[Data listing]

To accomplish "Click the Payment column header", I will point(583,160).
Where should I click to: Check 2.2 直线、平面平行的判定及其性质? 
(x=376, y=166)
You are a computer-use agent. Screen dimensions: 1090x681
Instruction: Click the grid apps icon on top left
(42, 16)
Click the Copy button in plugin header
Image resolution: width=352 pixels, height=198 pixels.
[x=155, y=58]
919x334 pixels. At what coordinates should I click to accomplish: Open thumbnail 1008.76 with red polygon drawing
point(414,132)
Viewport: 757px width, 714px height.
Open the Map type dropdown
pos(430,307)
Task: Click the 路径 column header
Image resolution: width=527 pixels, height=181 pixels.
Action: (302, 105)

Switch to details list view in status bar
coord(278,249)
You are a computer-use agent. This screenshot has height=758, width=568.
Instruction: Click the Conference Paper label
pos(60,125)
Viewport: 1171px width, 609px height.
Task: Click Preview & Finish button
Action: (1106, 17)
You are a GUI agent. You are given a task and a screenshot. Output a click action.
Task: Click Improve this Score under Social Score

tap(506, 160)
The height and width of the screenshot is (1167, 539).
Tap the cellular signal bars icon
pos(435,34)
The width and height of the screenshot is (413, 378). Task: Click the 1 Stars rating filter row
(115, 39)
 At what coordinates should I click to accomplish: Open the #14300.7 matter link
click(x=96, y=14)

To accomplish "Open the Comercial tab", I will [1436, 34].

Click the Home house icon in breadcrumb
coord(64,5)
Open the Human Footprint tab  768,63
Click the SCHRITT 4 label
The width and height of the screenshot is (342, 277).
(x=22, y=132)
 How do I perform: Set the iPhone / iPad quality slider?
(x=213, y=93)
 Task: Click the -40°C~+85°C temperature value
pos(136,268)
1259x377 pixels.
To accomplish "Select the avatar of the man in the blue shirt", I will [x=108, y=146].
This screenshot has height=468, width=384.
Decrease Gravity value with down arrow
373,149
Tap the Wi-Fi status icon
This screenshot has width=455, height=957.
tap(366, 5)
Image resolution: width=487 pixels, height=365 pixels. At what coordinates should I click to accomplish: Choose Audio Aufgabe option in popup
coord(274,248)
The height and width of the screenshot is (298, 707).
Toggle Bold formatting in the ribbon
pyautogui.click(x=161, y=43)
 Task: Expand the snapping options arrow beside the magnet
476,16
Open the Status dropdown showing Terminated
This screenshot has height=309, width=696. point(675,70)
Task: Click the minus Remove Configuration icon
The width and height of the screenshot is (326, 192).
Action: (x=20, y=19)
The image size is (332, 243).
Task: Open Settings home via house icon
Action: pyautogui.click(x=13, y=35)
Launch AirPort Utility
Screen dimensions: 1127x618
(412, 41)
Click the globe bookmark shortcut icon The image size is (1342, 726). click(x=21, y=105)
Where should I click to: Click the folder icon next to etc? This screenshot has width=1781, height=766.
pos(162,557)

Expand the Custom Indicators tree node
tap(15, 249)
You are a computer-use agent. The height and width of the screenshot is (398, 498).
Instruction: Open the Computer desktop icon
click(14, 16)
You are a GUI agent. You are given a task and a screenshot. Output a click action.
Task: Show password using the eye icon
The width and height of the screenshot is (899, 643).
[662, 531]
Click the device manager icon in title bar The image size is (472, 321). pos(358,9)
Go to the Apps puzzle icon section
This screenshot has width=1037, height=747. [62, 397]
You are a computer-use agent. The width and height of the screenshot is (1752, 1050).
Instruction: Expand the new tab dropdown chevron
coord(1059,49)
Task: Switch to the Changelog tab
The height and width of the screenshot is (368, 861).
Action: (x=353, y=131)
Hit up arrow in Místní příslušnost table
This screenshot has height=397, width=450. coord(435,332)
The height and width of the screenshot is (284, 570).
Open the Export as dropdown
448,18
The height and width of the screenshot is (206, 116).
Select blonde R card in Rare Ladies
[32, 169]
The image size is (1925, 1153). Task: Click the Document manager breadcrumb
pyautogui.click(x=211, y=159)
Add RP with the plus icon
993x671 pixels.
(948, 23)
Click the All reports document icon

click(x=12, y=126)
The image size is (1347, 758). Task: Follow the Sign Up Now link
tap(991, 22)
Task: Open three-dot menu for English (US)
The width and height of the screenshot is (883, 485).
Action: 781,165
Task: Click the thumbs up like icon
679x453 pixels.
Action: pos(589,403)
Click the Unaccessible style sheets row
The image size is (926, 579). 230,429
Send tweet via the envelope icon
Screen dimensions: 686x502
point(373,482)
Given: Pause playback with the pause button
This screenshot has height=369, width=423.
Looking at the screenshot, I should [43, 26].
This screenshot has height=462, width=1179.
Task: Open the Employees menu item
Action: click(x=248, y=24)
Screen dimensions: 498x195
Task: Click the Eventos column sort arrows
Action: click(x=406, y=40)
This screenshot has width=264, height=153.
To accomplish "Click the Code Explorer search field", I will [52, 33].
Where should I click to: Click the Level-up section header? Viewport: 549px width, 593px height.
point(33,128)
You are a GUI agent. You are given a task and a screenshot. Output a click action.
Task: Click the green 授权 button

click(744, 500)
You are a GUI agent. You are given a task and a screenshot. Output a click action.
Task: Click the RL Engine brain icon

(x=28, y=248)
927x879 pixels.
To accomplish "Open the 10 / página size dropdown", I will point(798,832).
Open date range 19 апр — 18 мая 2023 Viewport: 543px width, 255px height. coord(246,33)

### AIM OF THE TASK
Please rewrite the records from the line with "Open the Status dropdown showing Terminated" up to and including the line with "pos(162,557)" as a Markdown table with the columns Row and Line, leaving out blank lines.

### REPLY TO THE TASK
| Row | Line |
|---|---|
| 1 | Open the Status dropdown showing Terminated |
| 2 | This screenshot has height=309, width=696. point(675,70) |
| 3 | Task: Click the minus Remove Configuration icon |
| 4 | The width and height of the screenshot is (326, 192). |
| 5 | Action: (x=20, y=19) |
| 6 | The image size is (332, 243). |
| 7 | Task: Open Settings home via house icon |
| 8 | Action: pyautogui.click(x=13, y=35) |
| 9 | Launch AirPort Utility |
| 10 | Screen dimensions: 1127x618 |
| 11 | (412, 41) |
| 12 | Click the globe bookmark shortcut icon The image size is (1342, 726). click(x=21, y=105) |
| 13 | Where should I click to: Click the folder icon next to etc? This screenshot has width=1781, height=766. |
| 14 | pos(162,557) |